Everything from the line that contains "LINE追加 (190, 2421)" to the end of the data below is to be reproduced verbatim; leave all else out.
____
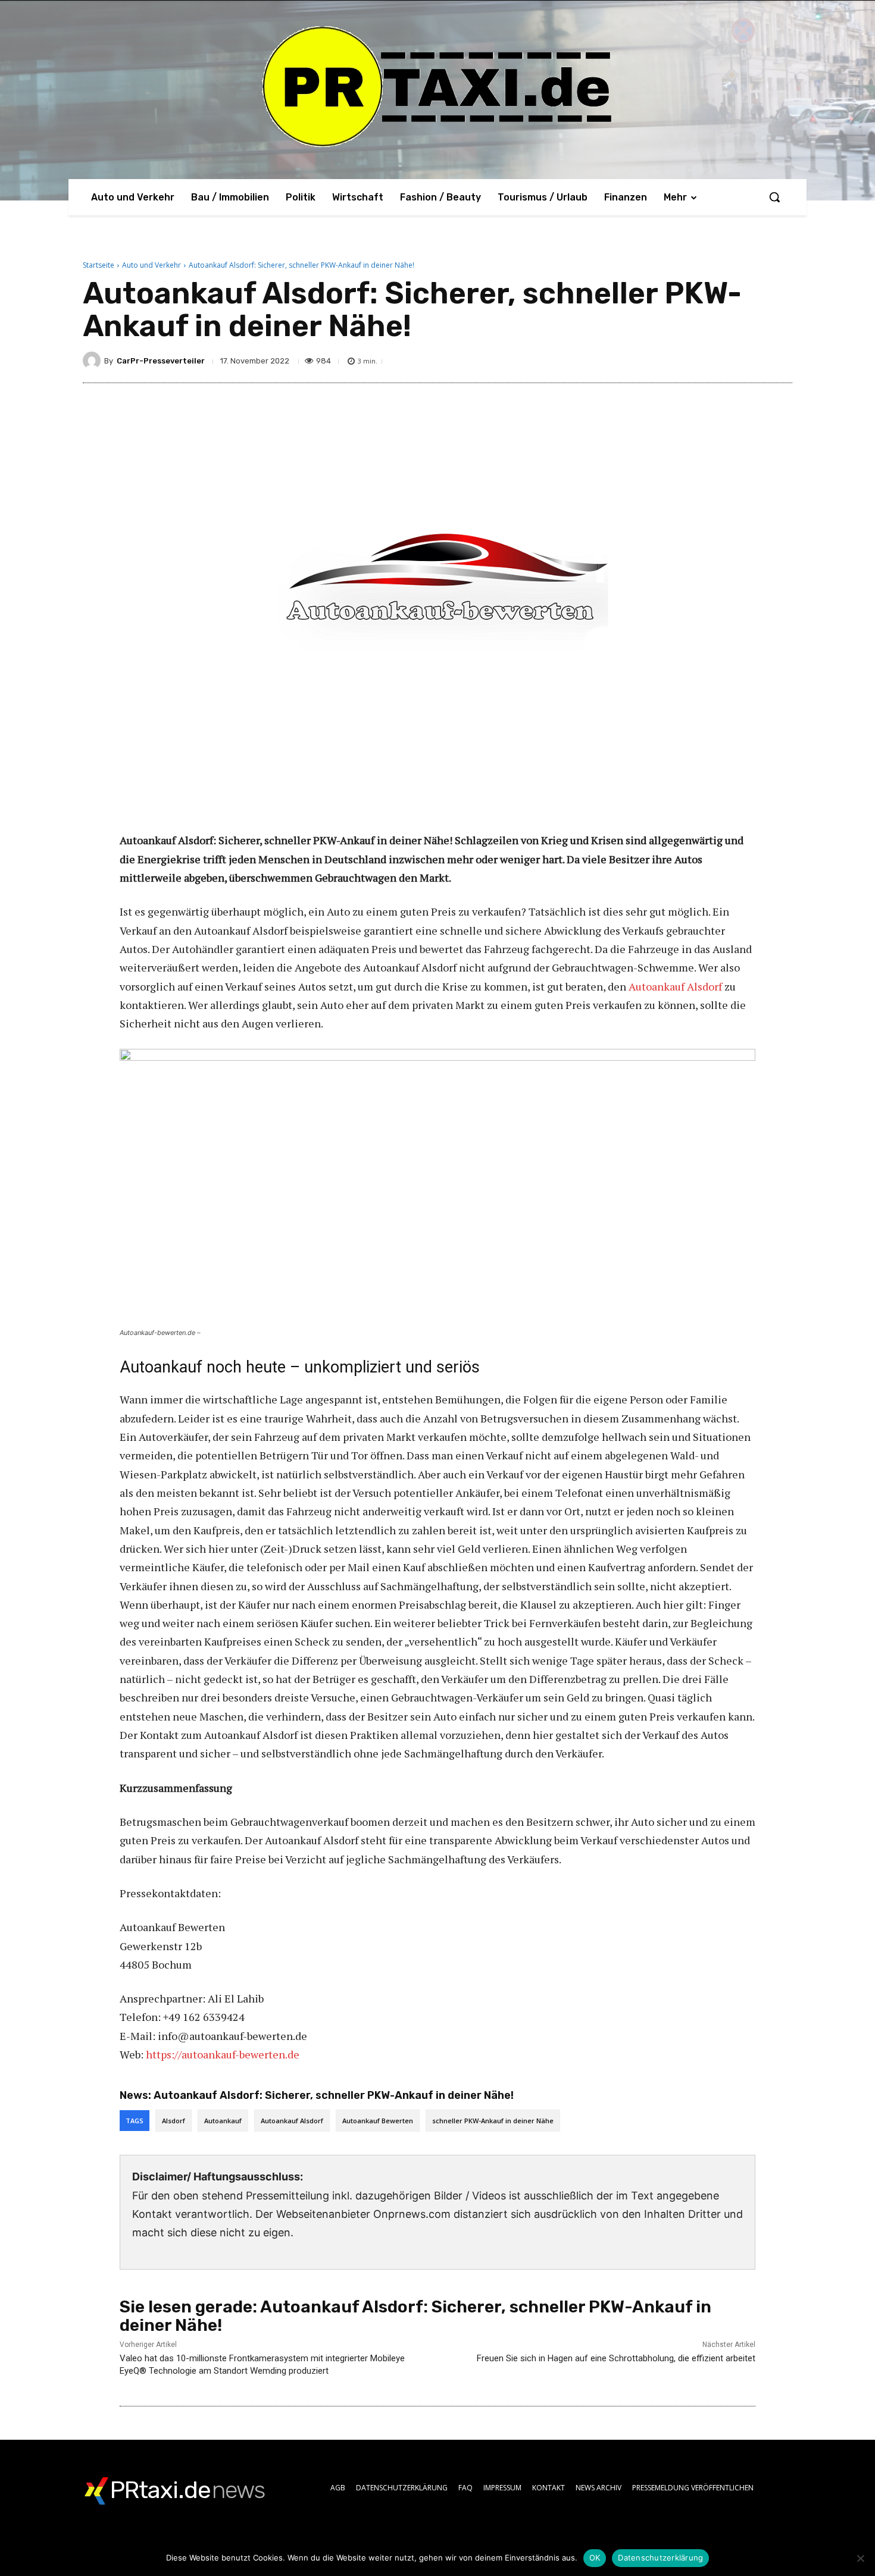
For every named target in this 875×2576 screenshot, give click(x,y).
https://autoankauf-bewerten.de (222, 2054)
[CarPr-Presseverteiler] (93, 360)
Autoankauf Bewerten (377, 2120)
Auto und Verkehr (151, 265)
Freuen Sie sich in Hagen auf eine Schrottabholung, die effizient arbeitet (616, 2358)
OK (595, 2557)
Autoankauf (223, 2120)
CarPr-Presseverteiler (161, 361)
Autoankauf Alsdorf (675, 986)
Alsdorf (173, 2120)
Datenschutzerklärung (660, 2557)
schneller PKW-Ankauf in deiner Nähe (493, 2120)
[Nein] (860, 2558)
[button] (774, 197)
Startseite (98, 265)
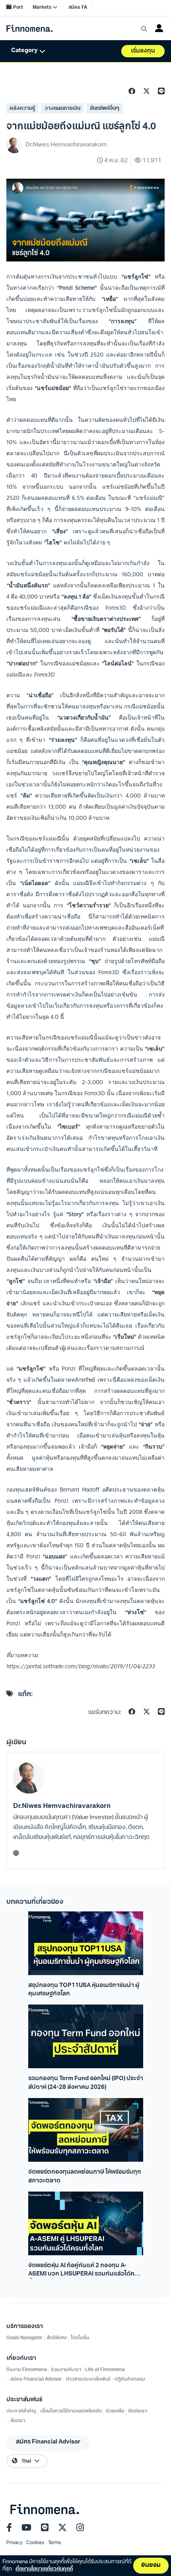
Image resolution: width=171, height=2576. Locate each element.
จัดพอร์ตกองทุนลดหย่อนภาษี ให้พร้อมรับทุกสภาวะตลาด (84, 2176)
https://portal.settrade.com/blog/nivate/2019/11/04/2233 (80, 1666)
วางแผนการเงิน (62, 108)
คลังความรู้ (22, 108)
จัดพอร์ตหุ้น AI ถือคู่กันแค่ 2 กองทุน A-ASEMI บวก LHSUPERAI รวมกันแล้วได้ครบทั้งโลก (85, 2271)
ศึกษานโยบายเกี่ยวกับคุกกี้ (44, 2569)
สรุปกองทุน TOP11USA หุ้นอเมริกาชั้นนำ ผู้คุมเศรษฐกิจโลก (84, 1990)
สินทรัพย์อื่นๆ (104, 108)
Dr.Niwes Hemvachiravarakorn (62, 1806)
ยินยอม (151, 2565)
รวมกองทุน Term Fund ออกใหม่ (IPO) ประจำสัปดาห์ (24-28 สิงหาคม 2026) (85, 2083)
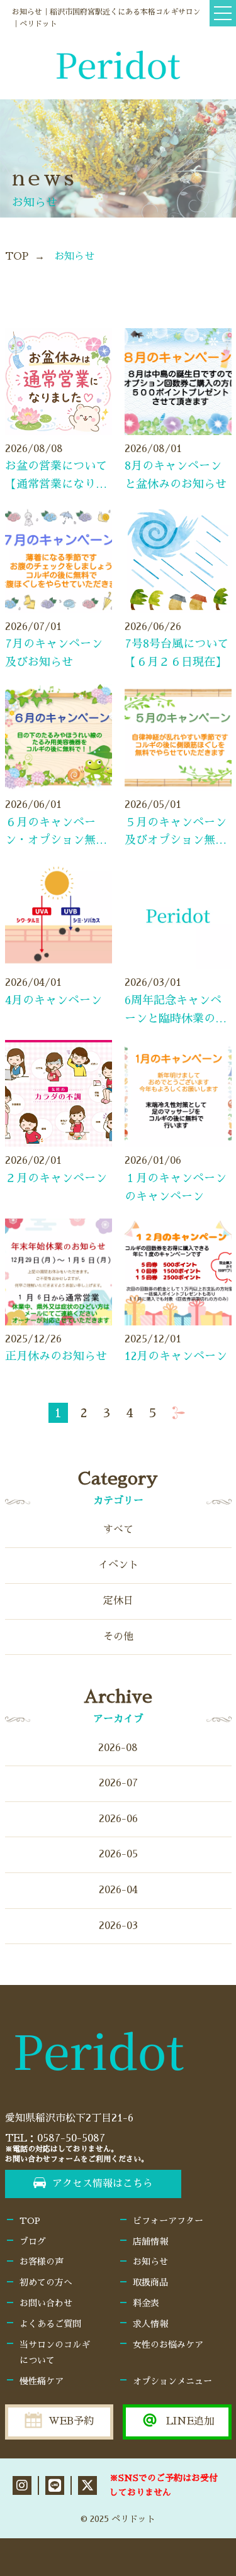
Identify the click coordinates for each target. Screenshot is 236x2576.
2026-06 (118, 1819)
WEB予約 (71, 2421)
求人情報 (150, 2323)
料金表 (146, 2303)
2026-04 (118, 1890)
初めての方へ (46, 2282)
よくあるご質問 (50, 2323)
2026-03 (118, 1926)
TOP (16, 257)
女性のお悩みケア (168, 2344)
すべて (118, 1530)
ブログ (33, 2241)
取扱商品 (150, 2282)
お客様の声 (42, 2261)
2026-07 (118, 1783)
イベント (118, 1565)
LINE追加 (190, 2421)
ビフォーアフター (168, 2220)
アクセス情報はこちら (102, 2184)
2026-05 (118, 1854)
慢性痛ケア (42, 2381)
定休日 (118, 1601)
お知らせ (150, 2261)
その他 (118, 1637)
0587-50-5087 (71, 2138)
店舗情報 (150, 2241)
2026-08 (118, 1748)
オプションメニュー (172, 2381)
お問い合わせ (46, 2303)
____
**Exercise output**.
LINE追加 (190, 2421)
ビフォーアフター (168, 2220)
アクセス情報はこちら (102, 2184)
2026-05 (118, 1854)
慢性痛ケア (42, 2381)
定休日 (118, 1601)
お知らせ (150, 2261)
その他 (118, 1637)
0587-50-5087 (71, 2138)
店舗情報 (150, 2241)
2026-08 (118, 1748)
オプションメニュー (172, 2381)
お問い合わせ (46, 2303)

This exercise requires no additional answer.